I hated that I felt that way. In my mind, I knew that God was still there, that He was still good. My life was pretty much perfect & I told myself I had no reason whatsoever to feel blue or joyless. I felt ridiculous being overwhelmed with only one child, not working a job. There was no reason to feel the way I did, I told myself again & again. Lots of women were waaay busier than me & seemed to be coping just fine! But still, there were moments I wanted to quit trying & curl up in bed. I would try to fight it by saying over & over in my mind, “Lord, lead me to the Rock that is higher than I!” I thought maybe I was being too sedentary & tried to exercise more. I tried to plan fun outings & activities with friends to avoid being at home alone. But my heart struggled to find joy. I tried to hide it from everyone. Maybe I succeeded. But Dar noticed it.

He was a wonderful, wonderful husband through it. He gently talked me through my panicky irrational moments & helped me make decisions that I’m sure he didn’t really care about. He cut me slack when dinner was a woeful assortment of leftovers because I just couldn’t decide what to make for dinner. He encouraged me to talk to other moms & get advice on how to overcome this blue period. He asked why I wasn’t doing the things I used to find such joy in & suggested that I start doing them again. He told me to start blogging again! (I had no idea he even knew I wasn’t blogging anymore.) He prayed for me. If this little bout of being down happened for no other reason than to make me grateful & thankful for my husband, it will have been worth it.

Slowly though, life began to look a little brighter. Fee got less needy. Christmas came & went. I realized what an awesome, supportive husband I have. I revived my interest in blogging, creating, living. I began spending more time on my devotions in the morning, & writing my thoughts in a journal on what I’d read. I told myself it was okay if I didn’t get my list done for the day & that no one would die if I wore this shirt instead of that one. (It was really that bad!)

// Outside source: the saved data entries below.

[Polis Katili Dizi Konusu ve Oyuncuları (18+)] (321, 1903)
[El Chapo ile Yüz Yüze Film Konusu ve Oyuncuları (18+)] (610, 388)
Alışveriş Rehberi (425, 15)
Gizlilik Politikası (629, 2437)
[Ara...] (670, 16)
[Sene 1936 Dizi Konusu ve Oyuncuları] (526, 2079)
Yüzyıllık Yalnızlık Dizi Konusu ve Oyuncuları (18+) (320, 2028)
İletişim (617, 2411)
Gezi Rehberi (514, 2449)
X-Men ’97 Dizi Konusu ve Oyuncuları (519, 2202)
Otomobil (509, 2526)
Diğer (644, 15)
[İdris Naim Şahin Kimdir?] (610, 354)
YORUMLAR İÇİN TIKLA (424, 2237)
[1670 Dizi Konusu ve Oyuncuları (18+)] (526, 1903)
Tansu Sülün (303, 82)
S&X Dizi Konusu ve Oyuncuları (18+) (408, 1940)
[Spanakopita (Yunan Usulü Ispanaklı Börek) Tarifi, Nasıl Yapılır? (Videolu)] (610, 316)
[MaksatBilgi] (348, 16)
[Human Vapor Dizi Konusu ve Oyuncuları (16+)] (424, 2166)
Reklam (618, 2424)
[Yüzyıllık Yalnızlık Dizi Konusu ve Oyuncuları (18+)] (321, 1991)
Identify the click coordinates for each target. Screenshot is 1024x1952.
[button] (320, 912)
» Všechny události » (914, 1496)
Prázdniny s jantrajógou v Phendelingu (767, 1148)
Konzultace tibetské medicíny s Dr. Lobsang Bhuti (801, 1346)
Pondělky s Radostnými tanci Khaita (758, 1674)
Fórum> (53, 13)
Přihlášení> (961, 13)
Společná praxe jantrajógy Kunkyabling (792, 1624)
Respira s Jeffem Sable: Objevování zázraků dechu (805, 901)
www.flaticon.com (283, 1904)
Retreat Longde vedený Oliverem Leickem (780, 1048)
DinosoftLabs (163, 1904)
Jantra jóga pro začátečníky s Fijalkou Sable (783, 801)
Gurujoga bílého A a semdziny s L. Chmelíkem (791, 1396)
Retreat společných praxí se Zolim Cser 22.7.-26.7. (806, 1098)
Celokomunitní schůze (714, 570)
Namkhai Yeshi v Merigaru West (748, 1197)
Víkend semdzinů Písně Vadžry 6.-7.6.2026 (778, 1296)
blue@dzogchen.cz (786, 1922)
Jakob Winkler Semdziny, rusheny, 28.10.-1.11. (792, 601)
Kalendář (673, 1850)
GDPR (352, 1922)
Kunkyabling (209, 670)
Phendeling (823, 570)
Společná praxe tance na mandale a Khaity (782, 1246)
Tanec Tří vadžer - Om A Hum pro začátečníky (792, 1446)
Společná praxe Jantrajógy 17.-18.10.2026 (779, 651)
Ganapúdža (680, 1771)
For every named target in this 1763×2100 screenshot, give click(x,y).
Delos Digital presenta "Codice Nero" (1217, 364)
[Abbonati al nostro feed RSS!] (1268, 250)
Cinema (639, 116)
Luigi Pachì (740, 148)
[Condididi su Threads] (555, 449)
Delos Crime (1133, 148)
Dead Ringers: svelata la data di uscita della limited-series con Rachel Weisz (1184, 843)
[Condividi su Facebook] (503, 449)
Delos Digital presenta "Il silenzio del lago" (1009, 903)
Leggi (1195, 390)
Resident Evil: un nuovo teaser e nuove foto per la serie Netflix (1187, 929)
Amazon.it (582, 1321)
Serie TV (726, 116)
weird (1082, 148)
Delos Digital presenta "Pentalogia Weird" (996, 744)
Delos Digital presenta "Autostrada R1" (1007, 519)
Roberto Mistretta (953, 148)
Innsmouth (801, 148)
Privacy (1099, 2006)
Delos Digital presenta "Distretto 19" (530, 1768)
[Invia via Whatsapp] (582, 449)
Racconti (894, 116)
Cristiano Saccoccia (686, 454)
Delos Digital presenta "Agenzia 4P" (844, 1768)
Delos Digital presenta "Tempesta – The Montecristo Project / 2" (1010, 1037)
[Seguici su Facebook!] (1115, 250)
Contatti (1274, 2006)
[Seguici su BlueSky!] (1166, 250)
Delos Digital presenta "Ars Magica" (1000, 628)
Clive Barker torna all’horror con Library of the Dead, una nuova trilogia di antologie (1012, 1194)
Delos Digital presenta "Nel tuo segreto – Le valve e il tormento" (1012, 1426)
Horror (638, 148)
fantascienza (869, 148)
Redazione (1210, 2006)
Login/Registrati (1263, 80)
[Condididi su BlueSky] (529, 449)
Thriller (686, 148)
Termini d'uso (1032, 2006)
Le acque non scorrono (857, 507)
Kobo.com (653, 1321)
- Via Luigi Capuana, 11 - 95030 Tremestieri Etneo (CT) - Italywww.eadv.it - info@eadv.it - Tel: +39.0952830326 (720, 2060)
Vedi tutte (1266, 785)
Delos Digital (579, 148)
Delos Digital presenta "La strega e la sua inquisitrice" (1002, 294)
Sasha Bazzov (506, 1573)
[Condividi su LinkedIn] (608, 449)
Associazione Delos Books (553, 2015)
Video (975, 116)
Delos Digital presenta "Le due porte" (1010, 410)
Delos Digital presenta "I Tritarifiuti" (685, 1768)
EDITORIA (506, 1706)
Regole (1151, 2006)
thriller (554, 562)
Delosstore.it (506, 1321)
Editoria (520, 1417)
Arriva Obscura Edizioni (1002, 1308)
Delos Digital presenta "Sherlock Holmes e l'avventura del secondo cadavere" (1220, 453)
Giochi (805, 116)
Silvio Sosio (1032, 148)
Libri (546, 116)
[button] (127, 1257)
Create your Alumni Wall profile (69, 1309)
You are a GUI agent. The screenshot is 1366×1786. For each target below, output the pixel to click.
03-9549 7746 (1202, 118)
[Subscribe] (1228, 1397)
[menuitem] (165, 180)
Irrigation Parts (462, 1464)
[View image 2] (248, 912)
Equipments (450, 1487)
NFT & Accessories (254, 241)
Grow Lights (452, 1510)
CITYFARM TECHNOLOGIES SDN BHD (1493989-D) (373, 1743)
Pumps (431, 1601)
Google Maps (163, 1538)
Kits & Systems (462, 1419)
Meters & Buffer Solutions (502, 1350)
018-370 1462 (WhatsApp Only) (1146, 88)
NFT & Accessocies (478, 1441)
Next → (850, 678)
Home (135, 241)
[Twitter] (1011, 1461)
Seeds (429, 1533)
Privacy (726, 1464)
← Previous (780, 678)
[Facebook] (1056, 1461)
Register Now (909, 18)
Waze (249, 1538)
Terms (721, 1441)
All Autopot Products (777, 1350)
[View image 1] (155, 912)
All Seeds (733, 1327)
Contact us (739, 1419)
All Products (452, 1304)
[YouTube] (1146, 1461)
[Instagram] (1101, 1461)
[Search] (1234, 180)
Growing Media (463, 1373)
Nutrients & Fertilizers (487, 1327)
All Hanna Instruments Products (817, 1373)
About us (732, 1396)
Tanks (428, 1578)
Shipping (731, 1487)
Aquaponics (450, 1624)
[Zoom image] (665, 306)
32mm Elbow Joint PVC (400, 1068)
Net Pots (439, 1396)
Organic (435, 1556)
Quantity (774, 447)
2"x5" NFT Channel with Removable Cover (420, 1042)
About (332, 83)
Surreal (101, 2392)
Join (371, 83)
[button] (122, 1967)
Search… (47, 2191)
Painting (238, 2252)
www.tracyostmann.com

Now that that time is over, & I can look back, I wonder if I shouldn’t have been more open with others about it. But that seemed so hard at the time. Why is that? Why is it so hard to acknowledge that life isn’t always pretty & lovely? I know I don’t think any less of someone if they are going through a hard time. I know that I am grateful & honored when they deem me trustworthy & caring enough to share the nitty gritty. I want to pray for others when life is tough! That’s what being a family of believers is all about.

I share this for a few reasons. 1) to encourage other women, new moms especially, that it is okay to feel overwhelmed. But to cut yourself some slack & ask for help! If it weren’t for my wonderful in-laws watching Fee for me a few hours here & there, I’d have gone crazy. 2) to make myself accountable to being more open when, & if I am being honest with myself, it is when, this type of depression happens again. 3) to break this attitude of trying to appear perfect. I know I’m not. You know I’m not. Let’s all quit pretending. 4) to bring glory & honor to God for His grace & love in getting me through it!
There. Now you know. Maybe it isn’t my definition of lovely, but isn’t life, with all its very real & ugly challenges, lovely all the same?